'Hit a critical point': SHA to temporarily slow elective procedures in Sask.
The Saskatchewan Health Authority's (SHA) Emergency Operations Centre directed leaders and care teams to move to a second phase of surge plans that include a temporary slowdown of elective procedures province-wide Friday.
The SHA said the move is the result of "rapidly escalating" COVID-19 pressures on hospitals in Saskatchewan.
"We have hit a critical point, and are now on the verge of the largest test our health care system has faced since this pandemic began," SHA CEO Scott Livingstone said in a release. "Teams are being asked to support the health care system’s ability to maintain services to those at greatest risk, while ensuring the SHA can support testing and contact tracing to help slow the spread of COVID-19."
The directive asks health care teams to focus on COVID-19 care while continuing to support emergency and cancer procedures and treatments deemed urgent in the next six weeks.
The SHA said with support from the province's emergency order issued earlier this week, staff will be deployed to provide relief to areas facing urgent and emergent care demands in recent weeks and escalate capacity to meet "rapidly surging demand".
On a media call Friday, Livingstone said the cases currently in ICU are people who were infected two weeks ago, as hospitalizations and ICU admissions are "lagging measures".
"We’re not at the peak yet and we’re not sure when the peak will occur but we do see the cases coming down the road over the next two to four weeks and we are primed and prepared," Livingstone said.
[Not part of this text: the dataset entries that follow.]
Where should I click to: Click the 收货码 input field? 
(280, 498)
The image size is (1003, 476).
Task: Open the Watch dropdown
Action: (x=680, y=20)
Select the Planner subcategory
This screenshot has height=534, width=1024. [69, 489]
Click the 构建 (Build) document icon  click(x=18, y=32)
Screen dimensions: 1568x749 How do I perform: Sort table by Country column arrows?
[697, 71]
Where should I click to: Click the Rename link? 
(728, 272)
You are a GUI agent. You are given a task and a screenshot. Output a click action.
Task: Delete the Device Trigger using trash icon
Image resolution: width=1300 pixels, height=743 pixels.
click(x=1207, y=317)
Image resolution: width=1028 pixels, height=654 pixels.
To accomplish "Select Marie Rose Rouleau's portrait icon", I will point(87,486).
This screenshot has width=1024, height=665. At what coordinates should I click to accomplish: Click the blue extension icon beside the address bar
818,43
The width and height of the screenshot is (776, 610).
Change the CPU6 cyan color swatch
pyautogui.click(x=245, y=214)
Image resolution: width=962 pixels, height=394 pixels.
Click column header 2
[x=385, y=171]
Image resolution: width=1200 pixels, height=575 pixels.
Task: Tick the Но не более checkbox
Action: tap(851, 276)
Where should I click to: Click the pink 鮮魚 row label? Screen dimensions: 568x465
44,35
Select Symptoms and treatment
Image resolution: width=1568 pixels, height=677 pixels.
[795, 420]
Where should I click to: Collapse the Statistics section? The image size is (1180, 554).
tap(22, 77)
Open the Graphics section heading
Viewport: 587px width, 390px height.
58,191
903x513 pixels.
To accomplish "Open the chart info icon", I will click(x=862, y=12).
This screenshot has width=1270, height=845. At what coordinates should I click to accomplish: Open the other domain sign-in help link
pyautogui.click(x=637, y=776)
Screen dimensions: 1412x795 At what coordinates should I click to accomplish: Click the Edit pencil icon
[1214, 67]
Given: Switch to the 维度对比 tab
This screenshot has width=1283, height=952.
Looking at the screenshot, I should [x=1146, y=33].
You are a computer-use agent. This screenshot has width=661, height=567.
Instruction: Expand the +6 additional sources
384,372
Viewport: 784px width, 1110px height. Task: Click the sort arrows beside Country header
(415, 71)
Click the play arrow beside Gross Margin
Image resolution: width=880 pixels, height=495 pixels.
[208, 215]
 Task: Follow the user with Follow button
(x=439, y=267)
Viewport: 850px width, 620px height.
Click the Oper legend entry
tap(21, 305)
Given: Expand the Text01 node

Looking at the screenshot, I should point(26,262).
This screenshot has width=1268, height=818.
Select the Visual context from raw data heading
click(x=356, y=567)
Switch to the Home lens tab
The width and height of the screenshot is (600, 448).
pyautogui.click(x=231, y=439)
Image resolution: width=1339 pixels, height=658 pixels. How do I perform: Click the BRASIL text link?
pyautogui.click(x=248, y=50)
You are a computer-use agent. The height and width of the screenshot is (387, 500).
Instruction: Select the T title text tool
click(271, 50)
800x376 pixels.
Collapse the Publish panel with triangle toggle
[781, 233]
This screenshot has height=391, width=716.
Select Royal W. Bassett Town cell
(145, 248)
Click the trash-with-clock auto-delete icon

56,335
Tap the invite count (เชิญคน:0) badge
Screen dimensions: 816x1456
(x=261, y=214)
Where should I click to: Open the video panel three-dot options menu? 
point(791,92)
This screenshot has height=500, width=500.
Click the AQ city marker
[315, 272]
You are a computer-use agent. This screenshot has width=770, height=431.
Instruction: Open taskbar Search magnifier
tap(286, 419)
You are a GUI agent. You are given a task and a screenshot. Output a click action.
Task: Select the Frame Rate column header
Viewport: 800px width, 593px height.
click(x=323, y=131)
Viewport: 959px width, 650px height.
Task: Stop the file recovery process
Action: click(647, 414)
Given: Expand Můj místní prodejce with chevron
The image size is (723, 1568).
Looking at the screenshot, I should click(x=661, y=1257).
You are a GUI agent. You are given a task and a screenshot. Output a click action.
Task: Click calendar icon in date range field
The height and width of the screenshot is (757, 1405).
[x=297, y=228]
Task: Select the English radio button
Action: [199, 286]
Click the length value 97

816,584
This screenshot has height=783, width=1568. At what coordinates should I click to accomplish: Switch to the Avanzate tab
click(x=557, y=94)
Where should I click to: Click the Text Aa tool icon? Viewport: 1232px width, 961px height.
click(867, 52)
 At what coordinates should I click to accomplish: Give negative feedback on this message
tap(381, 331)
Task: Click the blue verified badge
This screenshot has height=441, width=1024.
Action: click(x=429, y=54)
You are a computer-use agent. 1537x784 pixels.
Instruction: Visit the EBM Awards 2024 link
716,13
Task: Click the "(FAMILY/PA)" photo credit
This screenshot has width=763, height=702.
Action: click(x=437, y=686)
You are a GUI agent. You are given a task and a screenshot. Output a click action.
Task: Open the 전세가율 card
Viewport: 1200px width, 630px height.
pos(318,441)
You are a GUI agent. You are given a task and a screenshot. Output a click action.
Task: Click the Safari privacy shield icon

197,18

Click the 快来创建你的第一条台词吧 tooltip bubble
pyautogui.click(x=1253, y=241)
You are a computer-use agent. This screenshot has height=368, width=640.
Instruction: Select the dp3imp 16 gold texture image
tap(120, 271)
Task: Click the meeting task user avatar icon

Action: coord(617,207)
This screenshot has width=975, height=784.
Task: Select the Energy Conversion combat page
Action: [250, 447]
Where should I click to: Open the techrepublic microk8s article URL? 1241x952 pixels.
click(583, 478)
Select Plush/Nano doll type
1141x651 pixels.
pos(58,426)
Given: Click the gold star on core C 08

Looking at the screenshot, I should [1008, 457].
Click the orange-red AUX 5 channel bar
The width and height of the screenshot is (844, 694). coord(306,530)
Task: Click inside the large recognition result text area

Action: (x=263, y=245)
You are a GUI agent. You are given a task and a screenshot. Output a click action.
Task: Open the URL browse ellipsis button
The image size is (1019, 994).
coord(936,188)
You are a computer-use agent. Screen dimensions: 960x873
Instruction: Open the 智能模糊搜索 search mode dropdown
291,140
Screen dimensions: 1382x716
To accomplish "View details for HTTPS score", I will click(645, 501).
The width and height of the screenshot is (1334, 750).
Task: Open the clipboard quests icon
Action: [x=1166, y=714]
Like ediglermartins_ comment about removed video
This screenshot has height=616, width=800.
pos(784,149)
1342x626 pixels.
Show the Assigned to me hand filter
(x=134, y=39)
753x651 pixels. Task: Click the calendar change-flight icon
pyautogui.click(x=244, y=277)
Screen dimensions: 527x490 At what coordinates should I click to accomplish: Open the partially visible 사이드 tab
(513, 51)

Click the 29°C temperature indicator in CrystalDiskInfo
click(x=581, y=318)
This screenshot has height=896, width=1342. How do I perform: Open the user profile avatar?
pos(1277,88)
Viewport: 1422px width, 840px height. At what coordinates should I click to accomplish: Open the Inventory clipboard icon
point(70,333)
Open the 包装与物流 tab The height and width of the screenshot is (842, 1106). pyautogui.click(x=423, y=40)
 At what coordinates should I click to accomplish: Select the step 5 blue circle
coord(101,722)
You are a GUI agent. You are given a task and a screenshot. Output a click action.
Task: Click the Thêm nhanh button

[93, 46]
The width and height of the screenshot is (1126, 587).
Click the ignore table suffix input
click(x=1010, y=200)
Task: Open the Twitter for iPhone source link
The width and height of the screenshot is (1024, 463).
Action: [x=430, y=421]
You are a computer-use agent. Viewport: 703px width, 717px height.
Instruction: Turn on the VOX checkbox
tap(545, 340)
The directive will see the number of ICU beds increase up to 175 from 79 to accomodate a new projection of 125 COVID ICU patients and maintain capacity for as many as 50 non-COVID ICU patients.
Those with affected booked procedures will be contacted and the SHA said it's working on criteria to establish what proceudres will be temporarily paused.
Implementation of the surge plan will occur over the coming days with impact to patients starting next week, according to the health authority. The plans will include patient transfers and individuals may be transferred to facilties that may not match their preference or closest to their home.
"The pressure on our hospitals is a direct result of the ongoing pandemic of the unvaccinated,” Livingstone said. “The result is that many Saskatchewan residents will now go without the health services they need to preserve their quality of life. If you are eligible, please get vaccinated. To do otherwise is to risk making a choice for all Saskatchewan residents about whether the emergency and critical services will be there for them when they need it."